As a check, we measured the copper lead coming from the inner cavity of the magnetron in order to check the surface area. The Toshiba magnetron was a rectangular probe at 2.86mm by 1.30mm compared to the Matsushita magnetron which was a copper wire 2.55mm in diameter.

• The surface area for the rectangular copper lead is $2*2.86mm + 2*1.3mm = 8.32mm$ and the surface area of the copper wire is $2 * \pi * 2.55/2 = 8.01mm$

The surface area compared between the rectangular and circular copper wire, both leading from the resonating chambers of their respective magnetron are very similar (8.32mm vs 8.01mm) which makes sense. The energy of high frequency EM waves is only carried within the first few micro-meters of the surface of a conductor and is also the reason why the probe tip was modeled as a solid copper block.

The probe models results are shown in figures 12 to 15 including the S plot and line impedance.

The model ran about 15,000 mesh cells.

# Pyramidal Antenna

Having characterized and successfully modeled the magnetron probe, the next step was to model and build a simple form of Pyramid antenna.
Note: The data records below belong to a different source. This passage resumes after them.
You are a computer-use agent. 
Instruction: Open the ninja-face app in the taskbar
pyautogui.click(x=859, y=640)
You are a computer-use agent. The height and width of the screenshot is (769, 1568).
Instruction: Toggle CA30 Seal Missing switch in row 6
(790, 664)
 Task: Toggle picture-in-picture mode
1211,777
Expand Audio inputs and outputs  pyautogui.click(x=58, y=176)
The objective of this section is to verify in a working real-life model that the results we get from our models are achievable. The first step was to model a pyramid antenna, attempt to build one and then test it in Faraday cage. If the magnetron probe plus antenna could heat water, then the matching of the magnetron to the waveguide and horn antenna could be assumed to be working.

As the first step, a horn antenna was designed and simulated in MWS .
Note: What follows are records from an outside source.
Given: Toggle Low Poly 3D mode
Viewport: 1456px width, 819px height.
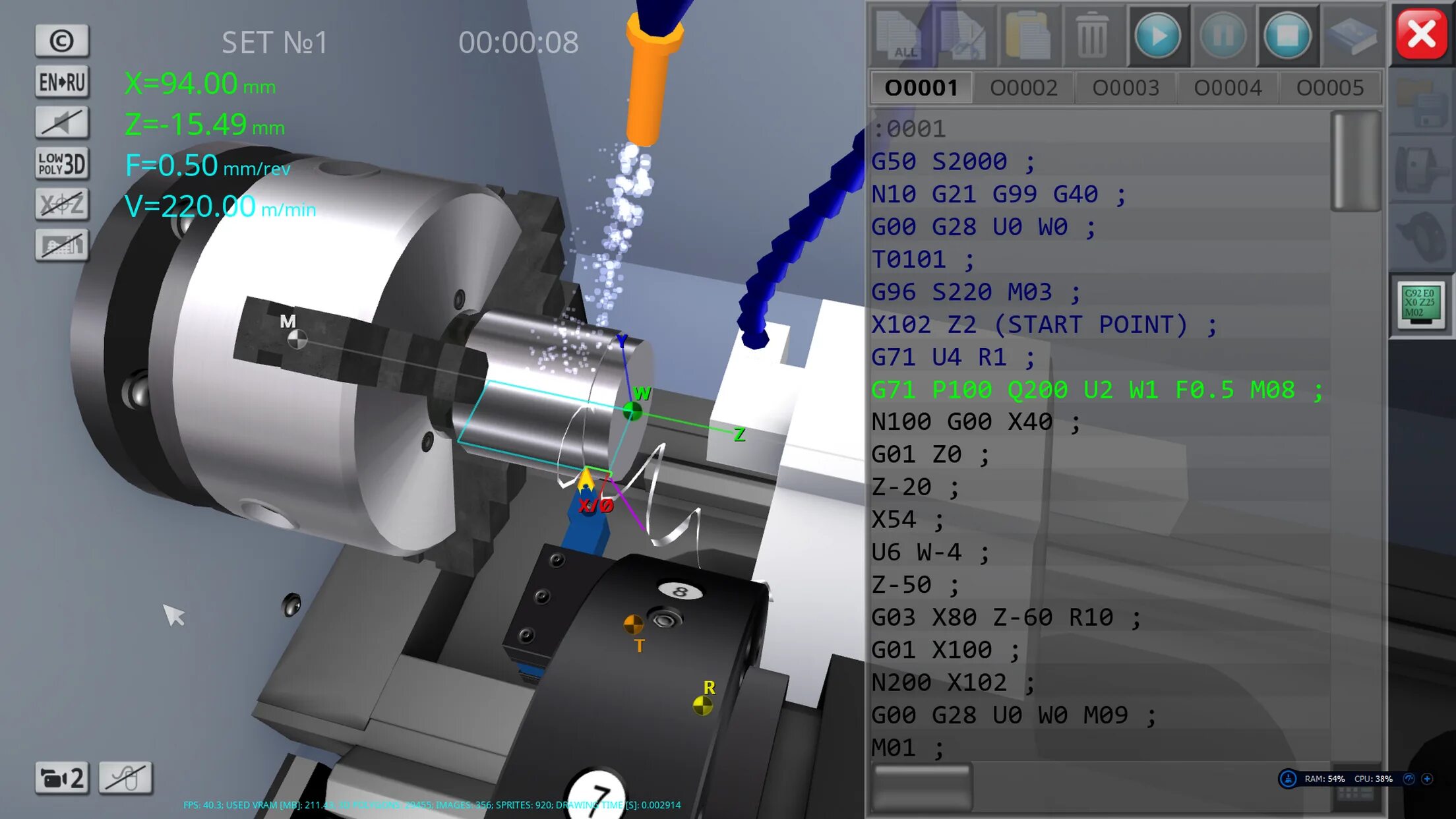Looking at the screenshot, I should [62, 164].
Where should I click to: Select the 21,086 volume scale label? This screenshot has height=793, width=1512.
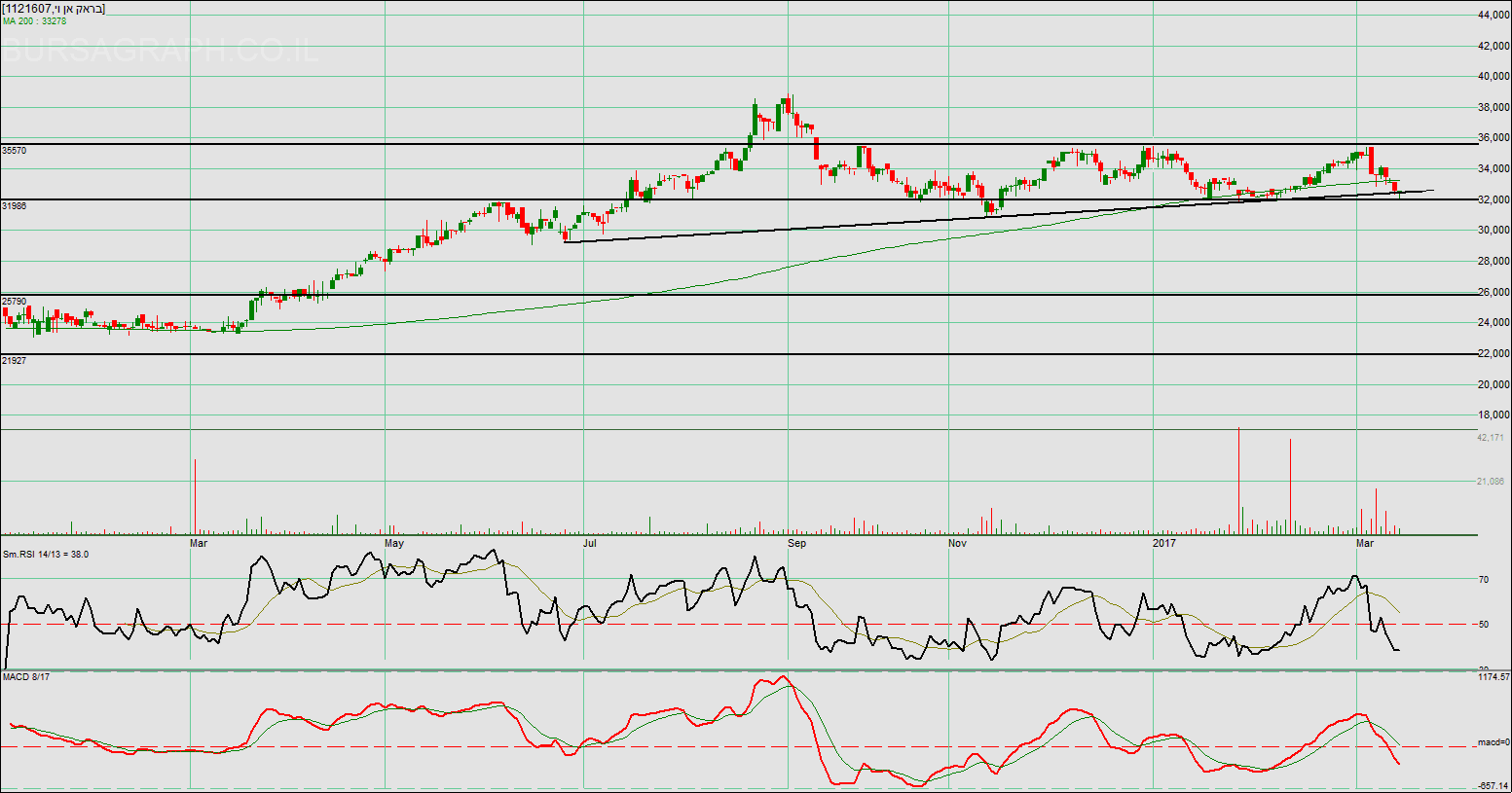[1491, 481]
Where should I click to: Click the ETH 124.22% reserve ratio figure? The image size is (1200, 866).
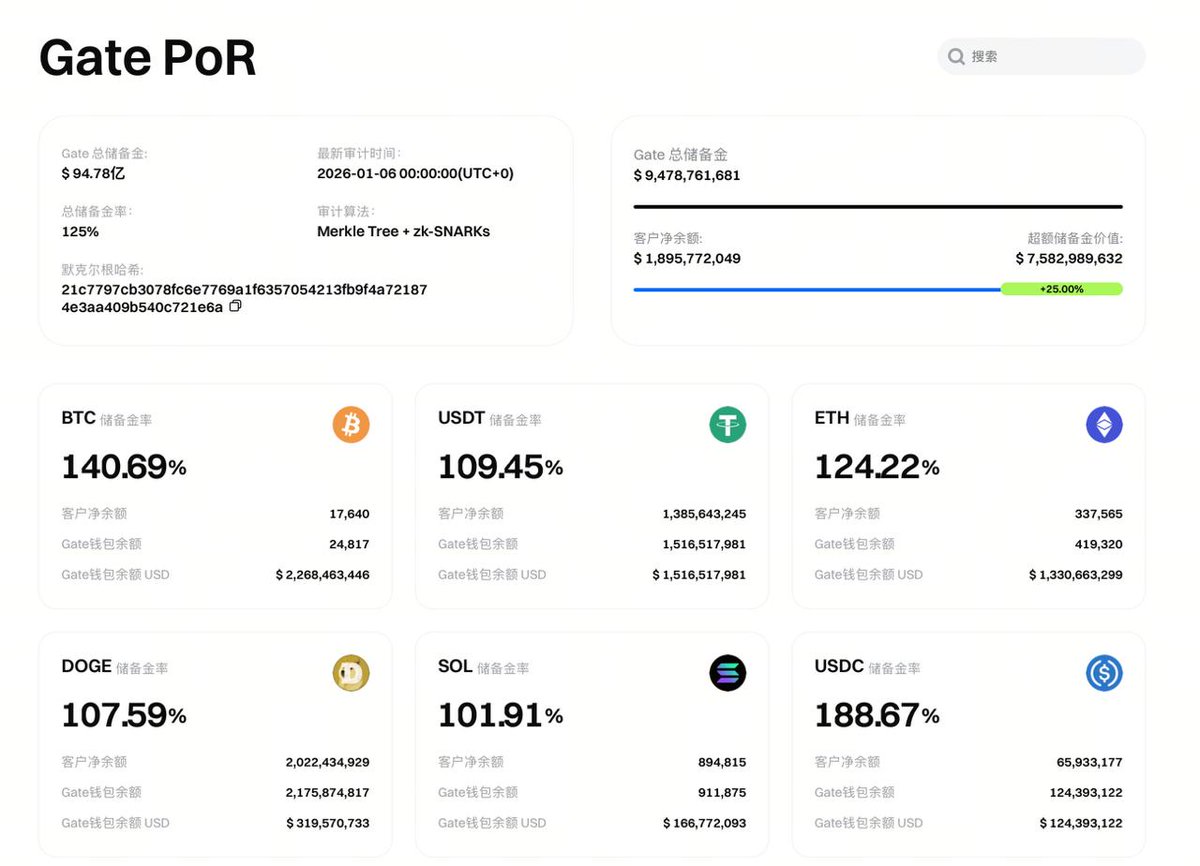pos(877,467)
Next, the probe model generated in the previous steps were added to the pyramid antenna and the results checked. In order for the launcher with magnetron probe to be attached to the antenna, it first had to remodelled with a thin shell exterior instead of a vacuum. The new probe model results are shown in figures 21 to 23 including the S plot and line impedance and the final model, after adaptive meshing, was based on 117,300 mesh cells with the Transient Domain solver.

The probe distance from the waveguide’s back wall short was optimized in order to get a reasonable S1,1 parameter, i.e. -15dB or better.

Once the shelled waveguide launcher was properly modeled, it was then added to the pyramid antenna and the entire object was simulated with 5.3 million mesh cells with the Transient Domain solver. Because of the ready availability of galvanized sheet metal, zinc was used as the metal for the waveguide in the simulations.

The resulting calculated Q was 38,817.

Because the Frequency Domain (or FD) solver is generally more accurate, the same model was simulated with the FD solver. After adaptive meshing, the number of Tetrahedral mesh cells was over 300,000 (required to meet the minimum error criteria as specified by MWS) and was too large to run in a 32 bit environment limited to 4GB of memory. The computer was upgraded to 64Bit and 8Gigs of RAM.

In order for the FD solver to operate properly, the model was modified to include a grounding plane behind the port and the thickness of the waveguide was changed from an infinitely thin sheet to 1mm thick. For the waveguide made up of Zinc, modeled as lossy metal, the following results were obtained:

The results are nearly identical with the Time Domain solver results shown previously, which gives us confidence nothing has been overlooked.